### Alıntılanan metin
● ● ● ●

Sosyolog Barış Tuğrul: Türkiye ve İspanya'da solun Kürt ve Bask meselelerine tavrı benzerlik gösteriyor

Türkiye ve İspanya'daki siyasal şiddet üzerine çalışan sosyolog Barış Tuğrul: İki ülkede solun Kürt ve Bask meselelerine karşı duruşları benzerlik gösteriyor.

Barış Tuğrul'a göre, İspanya sağı, ETA'nın zayıf da olsa varlığını sürdürmesini tercih ederdi, çünkü örgütün kendisini feshetmesi ile birlikte İspanya’daki sağ partiler sıklıkla başvurdukları önemli bir argümandan mahrum kaldı.
Google Haberlere Abone ol

Miguel Fernández Ibáñez 

DUVAR - Sosyolog Barış Tuğrul uzun yıllar süren doktora araştırmasında, Türkiye Kürdistanı ve İspanya Bask Ülkesi’ndeki siyasal şiddet vakalarını inceledi. Her iki sahada elde ettiği verilerle hazırladığı doktora tezini yakın bir dönemde aralarında tez danışmanları Prof. Dr. Hamit Bozarslan (École des Hautes Études en Sciences Sociales) ve Prof. Dr. Benjamín Tejerina’nın da (Universidad del País Vasco/Euskal Herriko Unibertsitatea) bulunduğu, her iki alanda da önde gelen akademisyenlerin huzurunda savundu.

“Bask ve Kürt vakalarında siyasal şiddetin toplumsal yeniden üretimi ve meşruiyetinin kuşaksal analizi”  başlıklı tez çalışması, benzer kuşaksal travmaları tecrübe etmiş, coğrafi olarak birbirinden uzak ve toplumsal yapıları çok farklı iki bölgede şekillenen siyasal şiddet olgusunun erken dönem karşılaştırmalı bir incelemesi ile başlıyor. Baskı ve aşağılanmayla yontulmuş bu dönem, Bask Ülkesi’nde 19'uncu yüzyıl boyunca süren Çarlist Savaşlar sonucu önemli siyasi ve ekonomik imtiyazların (fueros) kaybıyla başlayıp, nihayet 1939'da İspanya İç Savaşı'nın ardından Franco faşizminin zaferiyle Bask kimliğinin varlığını tehlikeye atan bir süreci kapsar. Kürt vakasında ise aynı dönem, çok uluslu imparatorluğun külleri üzerine 1923’te Cumhuriyet’in ilân edilmesini takiben çıkan isyanların şiddetle bastırıldığı ve 1938 Dersim’le doruk noktasına ulaşan benzer bir kaybı işaret eder. Her iki dönemi de Bask ve Kürt kimliğinin kamusal alandan silindiği ve 20 yıl boyunca sadece özel alanda varlıklarını sürdürebildiği korku ve endişe dolu bir toplumsal sessizlik dönemi takip eder.

● ● ● ●

### Alıştırma yönergesi
Siyasal şiddet üzerine metne göre Barış Tuğrul'un tez danışmanları kimlerdir? Veriler, siyasal şiddet üzerine metinden ayrı bir malzemedir.

Saklanan kayıtlar
● ● ● ●

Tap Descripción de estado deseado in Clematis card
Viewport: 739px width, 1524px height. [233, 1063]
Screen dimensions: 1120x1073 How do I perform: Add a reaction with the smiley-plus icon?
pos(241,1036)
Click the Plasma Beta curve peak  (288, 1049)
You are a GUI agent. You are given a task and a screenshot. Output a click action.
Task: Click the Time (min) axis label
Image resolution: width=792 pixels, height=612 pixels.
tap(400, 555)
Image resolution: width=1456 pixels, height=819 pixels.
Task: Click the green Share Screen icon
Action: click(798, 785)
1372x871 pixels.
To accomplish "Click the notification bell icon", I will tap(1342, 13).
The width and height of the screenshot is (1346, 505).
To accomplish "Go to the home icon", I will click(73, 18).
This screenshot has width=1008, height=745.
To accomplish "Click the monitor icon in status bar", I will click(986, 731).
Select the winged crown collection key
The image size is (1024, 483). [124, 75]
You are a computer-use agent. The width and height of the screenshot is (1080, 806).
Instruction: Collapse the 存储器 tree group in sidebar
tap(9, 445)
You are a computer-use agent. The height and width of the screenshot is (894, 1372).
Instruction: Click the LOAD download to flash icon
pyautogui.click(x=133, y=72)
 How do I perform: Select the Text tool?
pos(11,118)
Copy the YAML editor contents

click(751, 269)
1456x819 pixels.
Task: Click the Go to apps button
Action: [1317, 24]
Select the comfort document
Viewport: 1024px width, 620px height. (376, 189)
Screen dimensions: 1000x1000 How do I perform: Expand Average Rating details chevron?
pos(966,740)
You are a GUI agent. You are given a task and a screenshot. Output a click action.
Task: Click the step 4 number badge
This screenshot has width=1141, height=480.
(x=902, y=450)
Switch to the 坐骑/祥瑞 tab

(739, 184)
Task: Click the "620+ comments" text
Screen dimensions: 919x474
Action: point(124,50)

● ● ● ●

### Yanıt aşağıdadır
Prof. Dr. Hamit Bozarslan ve Prof. Dr. Benjamín Tejerina.